Automate your data management tasks to accelerate discovery

July 11, 2023   |  Susan Tussy

Today’s researchers must automate some of their data management tasks as they utilize the newest instruments, many of which generate terabytes of data daily. Globus Flows does just that. It defines and automates simple as well as complex, scalable multi-step, human-in-the-loop data flows securely and reliably. At our recent GlobusWorld conference several Globus users described their implementation of the service, and how it benefits them.

Globus at the Advanced Photon Source (APS) at Argonne National Laboratory (ANL), a Department of Energy (DOE) User Facility
Globus Flows enables technique and instrument specific data processing workflows

Laurent Chapon, the Associate Laboratory Director for the Photon Sciences at the Argonne National Laboratory, gave one of the keynote addresses at the conference, where he described their upgrade at the lab, and how the upgrade is creating a “data deluge.”

The APS and the ANL is one DOE facility that houses the most powerful light sources in the world. Here the beamlines are in much demand, with researchers waiting as much as six months for time on these machines. Currently they are in the process of upgrading their facility which will increase the brightness by a factor of 500. The amount of data that is captured will increase from 67 PB/year to hundreds of PBs by 2025 as a result of the upgrade. New complex experiments are being conducted, and new techniques are employed to deal with the volume, velocity, variety and veracity of data being collected. With Globus the APS is able to provide researchers with real-time analysis of their data, and to automate and build custom data flows.

Globus is the glue connecting the APS to advanced computing resources. The APS is leveraging Globus as a computational fabric to enable advanced computing and data management.”

–Laurent Chapon, Argonne National Laboratory

Globus at the University of Calgary
Automating data sharing of medical images

David Deepwell at the University of Calgary was involved In a multi-year project involving clinics and hospitals across Canada in order to access expertise from multiple places to study a disease. The project involved data validation, data inventory, archiving data for backup, and data distribution. Globus Flows was deployed for data orchestration to enable secure, reliable data transfer and sharing, with automatic deletion of the data once it’s successfully transferred.

Globus at the Rosalind Franklin Institute
The Globus platform is leveraged throughout the data lifecycle

Silvia Ramos, a senior research software engineer at Rosalind Franklin Institute gave a talk on how Globus is used throughout the data lifecycle. The Rosalind Franklin Institute is a research institute that collaborates with industry in order to develop new techniques and instruments, which are delivered to user facilities. The institute works with biologists and studies images of the organ, tissue, and cells, to observe key events in disease and the effect of interventions. Here Globus is a key component of its research data lifecycle. With over 26 instruments running Globus Connect Personal, they use Globus Flows to determine which files have been transferred, and once transferred, to extract metadata from the files.

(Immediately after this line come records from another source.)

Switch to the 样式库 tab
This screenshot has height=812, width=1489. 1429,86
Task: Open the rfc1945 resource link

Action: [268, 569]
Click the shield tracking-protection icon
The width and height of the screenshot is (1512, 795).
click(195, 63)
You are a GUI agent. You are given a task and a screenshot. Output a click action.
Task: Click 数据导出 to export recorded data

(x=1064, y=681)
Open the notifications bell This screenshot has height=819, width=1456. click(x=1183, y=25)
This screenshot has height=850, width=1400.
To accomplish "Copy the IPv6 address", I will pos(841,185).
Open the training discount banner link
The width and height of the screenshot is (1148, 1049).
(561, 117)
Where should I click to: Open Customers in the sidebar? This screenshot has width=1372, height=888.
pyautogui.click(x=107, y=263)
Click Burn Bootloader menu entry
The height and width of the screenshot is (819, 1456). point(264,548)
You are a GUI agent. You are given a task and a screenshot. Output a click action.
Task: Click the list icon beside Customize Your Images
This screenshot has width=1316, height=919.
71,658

Globus at Rockefeller University
Globus Flows simplifies and automates the transfer and sharing of instrument data

Jason Banfelder, the director of HPC systems and applications gave a talk on how they are ramping up with Globus Flows. Rockefeller University is a biomedical research institute with 85 labs. At Rockefeller Globus is used to automate the transfer and sharing of the mountain of data that its scientific instruments are generating. For example, the instruments in its Cryo-EM facility generate 100TBs of raw data each month. With Globus Flows researchers are able to automate the reliable data transfer from ingestion over to their HPC cluster, and share the data across multiple labs. The bio-imaging facility, which houses light microscopes also generates lots of data, and this data must be shared with other institutions. Researchers deploy Globus to easily manage multi-institutional sharing.

With Globus guest collections sneaker net is no longer needed.”